====== Information shown ======

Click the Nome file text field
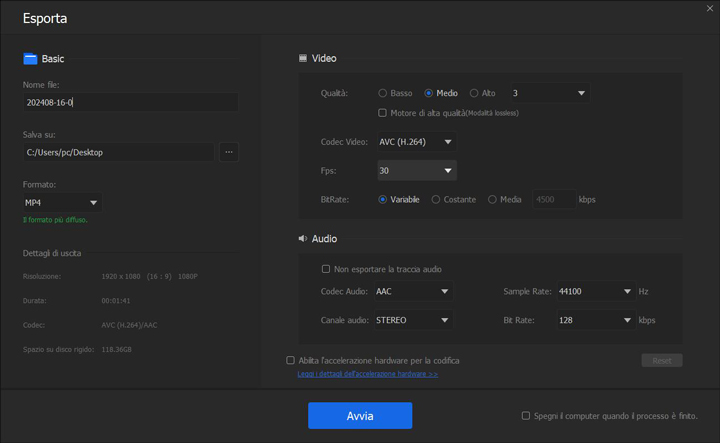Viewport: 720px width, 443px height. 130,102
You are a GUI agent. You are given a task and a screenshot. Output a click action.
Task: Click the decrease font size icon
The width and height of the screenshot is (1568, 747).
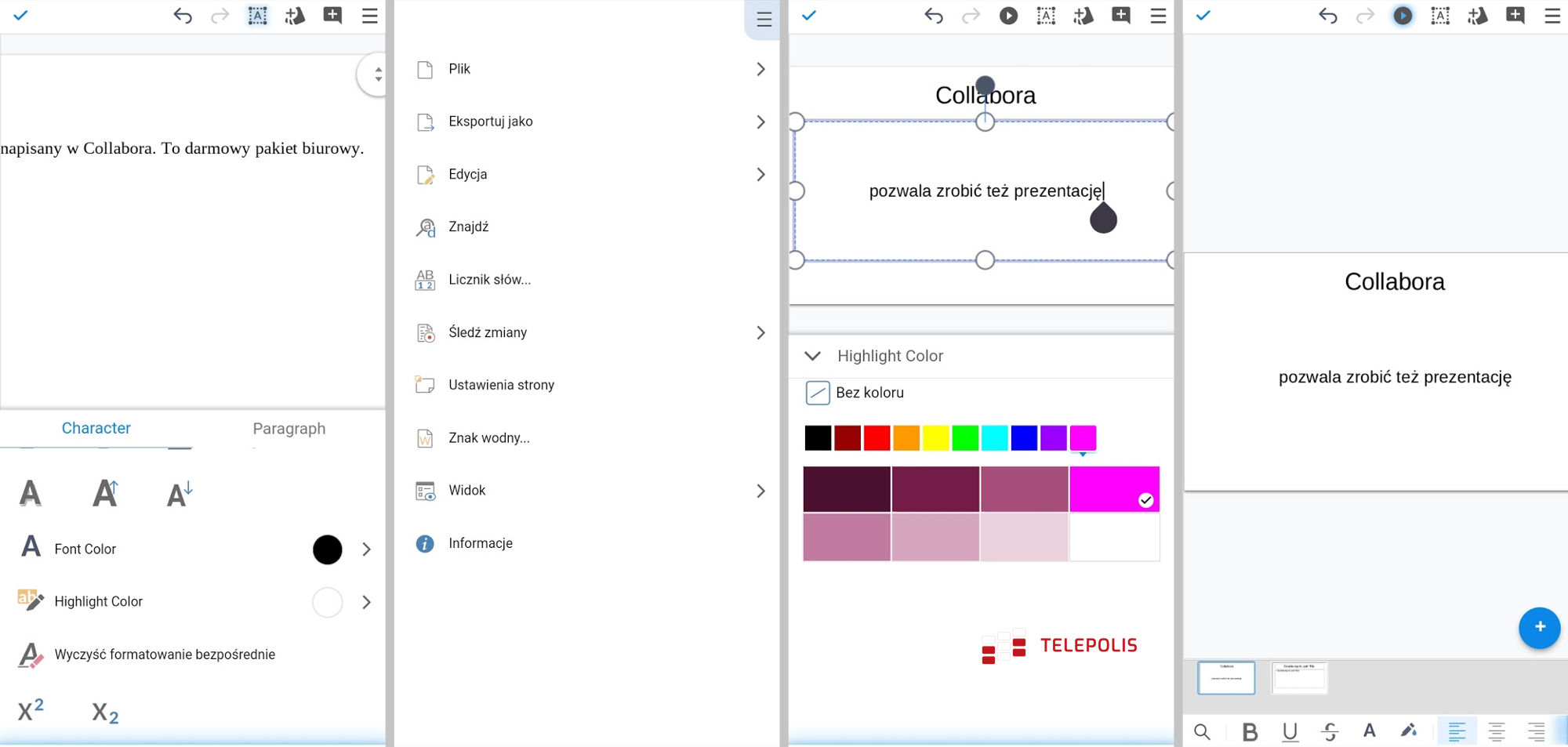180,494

======

◆ Work order ◆
Only one thing is required: an exact printout of the lines from the line containing "The width and" through the last line of the records, pictures excluded.

◆ Task solution ◆
The width and height of the screenshot is (1568, 747).
180,494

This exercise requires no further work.